**Instructions for the task:**
In the data below, find the line that contains "Aujourd'hui (137, 71)" and the line that contains "[Open Search] (740, 86)". Copy both, plus every line between them, exactly.

**Dataset records:**
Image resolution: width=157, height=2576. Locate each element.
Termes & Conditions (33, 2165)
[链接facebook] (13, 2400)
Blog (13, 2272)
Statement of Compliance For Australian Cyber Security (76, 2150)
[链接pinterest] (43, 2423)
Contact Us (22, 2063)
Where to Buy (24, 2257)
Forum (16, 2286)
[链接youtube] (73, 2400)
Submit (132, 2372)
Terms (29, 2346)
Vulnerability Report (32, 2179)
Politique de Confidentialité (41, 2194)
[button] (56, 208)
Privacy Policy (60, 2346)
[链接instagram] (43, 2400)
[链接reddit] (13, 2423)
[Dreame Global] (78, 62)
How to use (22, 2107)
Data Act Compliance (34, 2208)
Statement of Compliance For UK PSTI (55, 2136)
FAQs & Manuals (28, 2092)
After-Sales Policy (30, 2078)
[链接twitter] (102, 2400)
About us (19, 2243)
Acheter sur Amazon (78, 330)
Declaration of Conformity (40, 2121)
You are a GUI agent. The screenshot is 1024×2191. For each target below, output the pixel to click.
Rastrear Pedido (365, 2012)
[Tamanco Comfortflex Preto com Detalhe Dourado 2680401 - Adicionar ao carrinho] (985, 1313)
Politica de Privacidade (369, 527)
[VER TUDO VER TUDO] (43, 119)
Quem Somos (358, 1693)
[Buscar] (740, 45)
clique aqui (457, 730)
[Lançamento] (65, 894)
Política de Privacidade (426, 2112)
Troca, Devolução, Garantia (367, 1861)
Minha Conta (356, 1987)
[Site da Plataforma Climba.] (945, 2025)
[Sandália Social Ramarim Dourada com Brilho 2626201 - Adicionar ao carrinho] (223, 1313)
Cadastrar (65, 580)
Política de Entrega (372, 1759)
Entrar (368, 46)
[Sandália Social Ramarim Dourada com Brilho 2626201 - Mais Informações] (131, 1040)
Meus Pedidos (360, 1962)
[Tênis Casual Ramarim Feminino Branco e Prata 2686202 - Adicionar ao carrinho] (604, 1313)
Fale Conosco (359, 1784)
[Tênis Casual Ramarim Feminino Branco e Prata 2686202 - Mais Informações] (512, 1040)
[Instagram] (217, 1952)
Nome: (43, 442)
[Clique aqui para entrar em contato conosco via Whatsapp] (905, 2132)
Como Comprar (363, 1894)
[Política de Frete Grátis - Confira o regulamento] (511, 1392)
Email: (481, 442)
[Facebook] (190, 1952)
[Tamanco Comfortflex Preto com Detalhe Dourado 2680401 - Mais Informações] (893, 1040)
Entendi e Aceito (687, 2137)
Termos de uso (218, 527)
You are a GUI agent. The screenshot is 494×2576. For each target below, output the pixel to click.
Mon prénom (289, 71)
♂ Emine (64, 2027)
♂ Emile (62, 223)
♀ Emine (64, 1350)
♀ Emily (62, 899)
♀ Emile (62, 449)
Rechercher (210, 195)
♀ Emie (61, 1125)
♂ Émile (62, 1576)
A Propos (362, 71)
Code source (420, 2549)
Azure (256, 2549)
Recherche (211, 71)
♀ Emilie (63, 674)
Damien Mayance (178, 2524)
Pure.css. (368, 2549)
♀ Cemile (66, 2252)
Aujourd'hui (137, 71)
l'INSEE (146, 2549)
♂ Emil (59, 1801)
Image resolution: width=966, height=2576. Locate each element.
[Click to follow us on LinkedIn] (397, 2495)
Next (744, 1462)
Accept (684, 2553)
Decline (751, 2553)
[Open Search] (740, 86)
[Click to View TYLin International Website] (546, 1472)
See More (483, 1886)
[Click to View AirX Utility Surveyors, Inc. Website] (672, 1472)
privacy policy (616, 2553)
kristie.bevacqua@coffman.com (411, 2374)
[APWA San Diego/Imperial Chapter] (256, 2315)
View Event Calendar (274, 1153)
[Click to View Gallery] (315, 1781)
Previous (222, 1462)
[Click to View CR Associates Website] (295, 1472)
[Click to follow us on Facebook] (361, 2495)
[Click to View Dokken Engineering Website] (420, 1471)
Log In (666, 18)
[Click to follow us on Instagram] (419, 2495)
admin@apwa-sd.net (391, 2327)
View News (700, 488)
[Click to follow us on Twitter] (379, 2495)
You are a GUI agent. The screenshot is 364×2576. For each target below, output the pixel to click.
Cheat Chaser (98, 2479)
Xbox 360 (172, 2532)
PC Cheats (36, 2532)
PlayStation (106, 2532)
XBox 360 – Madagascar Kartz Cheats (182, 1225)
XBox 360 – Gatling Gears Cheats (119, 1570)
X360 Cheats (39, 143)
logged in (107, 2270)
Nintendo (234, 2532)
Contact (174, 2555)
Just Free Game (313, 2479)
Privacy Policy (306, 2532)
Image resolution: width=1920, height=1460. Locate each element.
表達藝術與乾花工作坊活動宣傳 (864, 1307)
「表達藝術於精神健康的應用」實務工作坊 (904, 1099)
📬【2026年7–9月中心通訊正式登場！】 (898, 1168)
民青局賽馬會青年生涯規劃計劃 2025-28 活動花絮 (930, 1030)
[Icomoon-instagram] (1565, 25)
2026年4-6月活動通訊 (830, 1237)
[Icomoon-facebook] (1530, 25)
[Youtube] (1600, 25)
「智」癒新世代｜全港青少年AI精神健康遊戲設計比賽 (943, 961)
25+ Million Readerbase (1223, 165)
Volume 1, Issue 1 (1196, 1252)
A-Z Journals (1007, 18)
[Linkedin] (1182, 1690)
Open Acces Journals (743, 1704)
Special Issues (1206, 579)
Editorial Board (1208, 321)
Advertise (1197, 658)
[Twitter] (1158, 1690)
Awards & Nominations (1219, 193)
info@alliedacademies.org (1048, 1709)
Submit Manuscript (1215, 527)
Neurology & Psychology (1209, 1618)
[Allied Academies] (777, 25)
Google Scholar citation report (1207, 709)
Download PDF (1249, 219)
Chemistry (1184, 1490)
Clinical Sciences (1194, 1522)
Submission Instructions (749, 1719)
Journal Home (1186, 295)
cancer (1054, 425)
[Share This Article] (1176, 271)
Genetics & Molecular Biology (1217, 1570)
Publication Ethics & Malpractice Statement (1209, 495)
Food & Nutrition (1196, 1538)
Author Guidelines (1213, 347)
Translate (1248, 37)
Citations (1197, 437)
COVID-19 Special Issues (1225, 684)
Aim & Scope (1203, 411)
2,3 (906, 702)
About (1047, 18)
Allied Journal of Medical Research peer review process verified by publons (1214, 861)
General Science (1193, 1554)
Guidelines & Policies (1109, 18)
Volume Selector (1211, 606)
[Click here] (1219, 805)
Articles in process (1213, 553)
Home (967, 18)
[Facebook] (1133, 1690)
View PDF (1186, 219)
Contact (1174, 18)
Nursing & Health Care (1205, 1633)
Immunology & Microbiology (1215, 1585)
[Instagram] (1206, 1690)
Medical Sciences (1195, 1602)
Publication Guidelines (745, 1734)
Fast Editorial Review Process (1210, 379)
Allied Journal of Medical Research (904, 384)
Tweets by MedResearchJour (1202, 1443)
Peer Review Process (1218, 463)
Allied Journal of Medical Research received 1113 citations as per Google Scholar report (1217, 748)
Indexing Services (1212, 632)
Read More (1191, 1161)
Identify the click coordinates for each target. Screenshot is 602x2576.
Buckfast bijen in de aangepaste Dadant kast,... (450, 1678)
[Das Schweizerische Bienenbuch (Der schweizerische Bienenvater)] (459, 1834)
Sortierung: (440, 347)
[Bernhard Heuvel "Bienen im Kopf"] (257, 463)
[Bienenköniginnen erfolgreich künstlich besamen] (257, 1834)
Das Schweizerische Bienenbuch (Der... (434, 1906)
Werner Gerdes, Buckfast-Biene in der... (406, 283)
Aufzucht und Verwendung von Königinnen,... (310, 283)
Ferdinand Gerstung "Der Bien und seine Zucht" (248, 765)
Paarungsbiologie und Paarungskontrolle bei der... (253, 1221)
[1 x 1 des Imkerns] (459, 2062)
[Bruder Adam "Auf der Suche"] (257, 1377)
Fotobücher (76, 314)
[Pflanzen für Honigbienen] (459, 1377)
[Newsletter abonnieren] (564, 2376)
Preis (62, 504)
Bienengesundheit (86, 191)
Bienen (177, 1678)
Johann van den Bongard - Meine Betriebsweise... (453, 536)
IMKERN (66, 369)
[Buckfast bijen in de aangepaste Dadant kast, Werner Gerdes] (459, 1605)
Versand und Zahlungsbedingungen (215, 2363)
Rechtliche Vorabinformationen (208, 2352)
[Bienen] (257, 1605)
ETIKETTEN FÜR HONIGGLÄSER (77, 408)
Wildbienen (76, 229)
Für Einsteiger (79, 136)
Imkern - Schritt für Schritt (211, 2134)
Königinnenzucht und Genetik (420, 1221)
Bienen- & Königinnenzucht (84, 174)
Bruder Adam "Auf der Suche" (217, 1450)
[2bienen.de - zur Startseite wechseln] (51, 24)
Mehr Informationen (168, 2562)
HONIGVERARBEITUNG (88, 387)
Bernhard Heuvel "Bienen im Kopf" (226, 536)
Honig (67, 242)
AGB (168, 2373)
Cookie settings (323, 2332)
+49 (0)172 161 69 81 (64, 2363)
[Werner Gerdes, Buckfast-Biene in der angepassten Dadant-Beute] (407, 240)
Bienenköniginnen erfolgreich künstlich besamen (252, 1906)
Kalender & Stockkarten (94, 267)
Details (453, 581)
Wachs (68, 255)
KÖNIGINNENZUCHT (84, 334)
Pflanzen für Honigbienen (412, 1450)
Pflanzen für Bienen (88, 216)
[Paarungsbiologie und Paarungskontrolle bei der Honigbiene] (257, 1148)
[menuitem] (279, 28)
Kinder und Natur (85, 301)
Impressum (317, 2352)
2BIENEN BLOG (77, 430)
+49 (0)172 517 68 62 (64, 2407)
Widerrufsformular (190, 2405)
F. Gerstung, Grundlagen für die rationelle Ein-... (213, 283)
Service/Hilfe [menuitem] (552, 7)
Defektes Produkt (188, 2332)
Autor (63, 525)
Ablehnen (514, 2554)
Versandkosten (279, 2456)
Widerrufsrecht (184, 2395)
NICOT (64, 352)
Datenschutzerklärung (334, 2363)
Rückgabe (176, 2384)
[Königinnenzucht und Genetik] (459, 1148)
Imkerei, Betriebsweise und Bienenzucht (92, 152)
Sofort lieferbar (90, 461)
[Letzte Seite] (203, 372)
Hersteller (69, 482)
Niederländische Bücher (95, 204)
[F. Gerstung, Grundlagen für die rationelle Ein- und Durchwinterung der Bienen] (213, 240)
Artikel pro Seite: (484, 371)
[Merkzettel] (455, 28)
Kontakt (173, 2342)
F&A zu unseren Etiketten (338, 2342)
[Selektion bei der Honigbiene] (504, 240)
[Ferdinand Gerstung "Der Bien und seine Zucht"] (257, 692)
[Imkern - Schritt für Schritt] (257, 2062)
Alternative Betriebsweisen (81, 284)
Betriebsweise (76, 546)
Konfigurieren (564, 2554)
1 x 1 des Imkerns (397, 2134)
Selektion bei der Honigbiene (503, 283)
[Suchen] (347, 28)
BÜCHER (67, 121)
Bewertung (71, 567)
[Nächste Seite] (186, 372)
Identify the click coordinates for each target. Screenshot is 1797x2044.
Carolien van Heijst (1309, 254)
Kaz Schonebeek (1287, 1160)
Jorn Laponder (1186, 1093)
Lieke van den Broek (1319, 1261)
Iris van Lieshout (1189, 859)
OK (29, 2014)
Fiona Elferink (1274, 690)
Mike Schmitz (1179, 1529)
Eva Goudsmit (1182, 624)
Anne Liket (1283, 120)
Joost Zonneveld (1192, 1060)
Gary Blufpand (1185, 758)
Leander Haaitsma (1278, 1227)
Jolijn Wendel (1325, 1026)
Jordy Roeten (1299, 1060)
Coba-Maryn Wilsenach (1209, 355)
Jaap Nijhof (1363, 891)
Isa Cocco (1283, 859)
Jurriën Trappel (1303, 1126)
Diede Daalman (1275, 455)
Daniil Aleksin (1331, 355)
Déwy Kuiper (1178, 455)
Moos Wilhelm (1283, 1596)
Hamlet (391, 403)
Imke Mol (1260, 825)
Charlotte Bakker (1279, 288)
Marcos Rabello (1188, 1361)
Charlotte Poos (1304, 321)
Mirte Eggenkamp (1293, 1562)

**Solution to this problem:**
Aujourd'hui (137, 71)
l'INSEE (146, 2549)
♂ Emil (59, 1801)
Image resolution: width=966, height=2576. Locate each element.
[Click to follow us on LinkedIn] (397, 2495)
Next (744, 1462)
Accept (684, 2553)
Decline (751, 2553)
[Open Search] (740, 86)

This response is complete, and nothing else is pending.